=== DATA FOR ANALYSIS ===
_ _ _
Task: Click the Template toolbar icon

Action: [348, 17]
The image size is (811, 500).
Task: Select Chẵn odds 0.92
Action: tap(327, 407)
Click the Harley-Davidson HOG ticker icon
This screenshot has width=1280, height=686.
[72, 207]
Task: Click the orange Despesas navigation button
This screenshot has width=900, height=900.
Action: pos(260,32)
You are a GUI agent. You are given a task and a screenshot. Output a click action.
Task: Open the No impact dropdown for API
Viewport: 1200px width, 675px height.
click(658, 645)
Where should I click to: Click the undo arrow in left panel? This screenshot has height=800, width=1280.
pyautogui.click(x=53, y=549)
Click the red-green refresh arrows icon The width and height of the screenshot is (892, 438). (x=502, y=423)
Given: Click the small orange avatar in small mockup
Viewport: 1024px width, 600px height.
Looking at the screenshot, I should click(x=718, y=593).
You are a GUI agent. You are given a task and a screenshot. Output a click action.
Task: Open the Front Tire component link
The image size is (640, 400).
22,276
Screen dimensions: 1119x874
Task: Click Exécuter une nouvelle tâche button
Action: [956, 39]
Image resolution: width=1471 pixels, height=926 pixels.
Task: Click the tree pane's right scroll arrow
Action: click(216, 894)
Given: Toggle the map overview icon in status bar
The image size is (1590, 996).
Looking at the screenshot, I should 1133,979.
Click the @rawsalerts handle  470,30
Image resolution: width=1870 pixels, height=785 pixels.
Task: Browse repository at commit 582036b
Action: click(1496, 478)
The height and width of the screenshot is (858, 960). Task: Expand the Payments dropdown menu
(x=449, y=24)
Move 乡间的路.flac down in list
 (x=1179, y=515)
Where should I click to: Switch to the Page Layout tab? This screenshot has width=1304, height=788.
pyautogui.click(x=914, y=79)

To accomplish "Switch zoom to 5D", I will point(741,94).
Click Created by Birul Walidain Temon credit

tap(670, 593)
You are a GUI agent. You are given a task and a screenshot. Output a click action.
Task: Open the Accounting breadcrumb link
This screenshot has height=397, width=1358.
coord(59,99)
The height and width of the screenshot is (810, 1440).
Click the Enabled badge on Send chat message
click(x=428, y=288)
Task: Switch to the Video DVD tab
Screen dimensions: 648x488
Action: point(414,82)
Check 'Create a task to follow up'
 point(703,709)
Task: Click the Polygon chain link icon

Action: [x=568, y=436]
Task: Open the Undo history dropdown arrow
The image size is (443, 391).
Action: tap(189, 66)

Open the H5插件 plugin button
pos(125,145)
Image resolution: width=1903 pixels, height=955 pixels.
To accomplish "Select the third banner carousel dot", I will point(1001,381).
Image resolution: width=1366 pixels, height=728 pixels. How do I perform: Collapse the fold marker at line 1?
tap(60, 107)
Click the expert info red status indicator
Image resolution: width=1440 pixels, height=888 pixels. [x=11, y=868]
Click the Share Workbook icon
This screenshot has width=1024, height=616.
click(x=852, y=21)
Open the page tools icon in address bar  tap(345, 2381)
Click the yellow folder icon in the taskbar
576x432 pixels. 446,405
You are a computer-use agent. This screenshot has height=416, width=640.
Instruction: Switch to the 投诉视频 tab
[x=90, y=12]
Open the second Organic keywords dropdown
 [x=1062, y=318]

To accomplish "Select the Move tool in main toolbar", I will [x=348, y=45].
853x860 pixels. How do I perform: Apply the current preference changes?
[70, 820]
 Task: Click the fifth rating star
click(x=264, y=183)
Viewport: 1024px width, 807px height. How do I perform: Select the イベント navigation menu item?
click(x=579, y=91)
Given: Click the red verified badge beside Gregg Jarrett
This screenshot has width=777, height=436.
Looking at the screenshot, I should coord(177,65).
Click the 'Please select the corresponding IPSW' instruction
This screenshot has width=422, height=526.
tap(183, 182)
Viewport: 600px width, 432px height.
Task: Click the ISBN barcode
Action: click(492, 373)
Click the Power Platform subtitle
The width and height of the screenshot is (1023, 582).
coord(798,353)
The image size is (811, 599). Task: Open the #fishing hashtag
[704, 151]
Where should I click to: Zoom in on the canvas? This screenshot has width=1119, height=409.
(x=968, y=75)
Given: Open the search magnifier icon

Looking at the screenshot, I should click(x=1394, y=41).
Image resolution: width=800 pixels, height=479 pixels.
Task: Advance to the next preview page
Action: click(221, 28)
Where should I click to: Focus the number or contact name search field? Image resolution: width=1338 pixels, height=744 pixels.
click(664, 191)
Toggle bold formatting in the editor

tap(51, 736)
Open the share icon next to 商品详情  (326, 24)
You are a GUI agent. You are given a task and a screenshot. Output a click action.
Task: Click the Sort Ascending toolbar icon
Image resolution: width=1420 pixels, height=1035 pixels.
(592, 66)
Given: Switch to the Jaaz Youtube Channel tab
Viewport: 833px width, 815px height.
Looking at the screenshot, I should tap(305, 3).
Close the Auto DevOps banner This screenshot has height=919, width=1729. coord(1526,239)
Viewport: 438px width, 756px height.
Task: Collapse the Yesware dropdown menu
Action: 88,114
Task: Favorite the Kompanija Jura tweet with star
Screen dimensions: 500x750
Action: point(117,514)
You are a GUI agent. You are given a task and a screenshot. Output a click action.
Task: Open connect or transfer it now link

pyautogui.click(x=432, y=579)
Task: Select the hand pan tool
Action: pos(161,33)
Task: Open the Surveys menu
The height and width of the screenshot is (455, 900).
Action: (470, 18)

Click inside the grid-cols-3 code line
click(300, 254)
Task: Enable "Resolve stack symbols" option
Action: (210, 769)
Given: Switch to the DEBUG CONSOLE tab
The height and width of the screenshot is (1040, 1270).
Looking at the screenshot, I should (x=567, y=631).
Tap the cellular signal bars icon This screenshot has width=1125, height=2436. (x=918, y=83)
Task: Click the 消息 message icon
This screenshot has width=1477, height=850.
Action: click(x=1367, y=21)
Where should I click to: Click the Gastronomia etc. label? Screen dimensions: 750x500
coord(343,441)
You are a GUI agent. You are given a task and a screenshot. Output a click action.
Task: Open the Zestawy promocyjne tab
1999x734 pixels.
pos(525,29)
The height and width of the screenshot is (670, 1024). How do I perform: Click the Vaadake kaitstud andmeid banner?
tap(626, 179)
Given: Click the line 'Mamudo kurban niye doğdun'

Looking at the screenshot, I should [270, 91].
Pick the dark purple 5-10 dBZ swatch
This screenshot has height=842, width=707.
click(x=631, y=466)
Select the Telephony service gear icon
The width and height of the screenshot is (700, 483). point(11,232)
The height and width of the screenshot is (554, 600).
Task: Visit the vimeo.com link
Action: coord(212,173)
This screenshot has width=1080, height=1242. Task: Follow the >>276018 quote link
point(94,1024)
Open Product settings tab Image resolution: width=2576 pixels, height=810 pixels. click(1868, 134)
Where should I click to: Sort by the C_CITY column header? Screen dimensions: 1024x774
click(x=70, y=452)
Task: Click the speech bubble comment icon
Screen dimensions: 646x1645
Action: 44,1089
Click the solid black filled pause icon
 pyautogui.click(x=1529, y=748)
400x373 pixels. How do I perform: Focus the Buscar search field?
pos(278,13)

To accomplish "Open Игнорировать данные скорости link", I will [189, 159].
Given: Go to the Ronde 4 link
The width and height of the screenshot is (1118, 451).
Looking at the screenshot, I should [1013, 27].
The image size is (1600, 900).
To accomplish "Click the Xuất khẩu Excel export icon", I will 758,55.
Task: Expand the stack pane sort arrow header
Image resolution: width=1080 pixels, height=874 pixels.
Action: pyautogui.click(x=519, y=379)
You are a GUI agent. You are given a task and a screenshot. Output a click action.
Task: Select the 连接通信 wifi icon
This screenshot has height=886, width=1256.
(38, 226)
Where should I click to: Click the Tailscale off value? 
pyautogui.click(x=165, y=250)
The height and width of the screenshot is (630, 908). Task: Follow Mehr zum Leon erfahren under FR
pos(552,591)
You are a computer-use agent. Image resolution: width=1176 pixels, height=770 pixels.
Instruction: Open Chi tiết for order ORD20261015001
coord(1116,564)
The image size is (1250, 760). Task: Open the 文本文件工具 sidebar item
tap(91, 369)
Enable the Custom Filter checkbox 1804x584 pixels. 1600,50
_ _ _
Among the records above, find the lines where the word "orange" appears and copy them.

Task: Click the orange Despesas navigation button
Given: Click the small orange avatar in small mockup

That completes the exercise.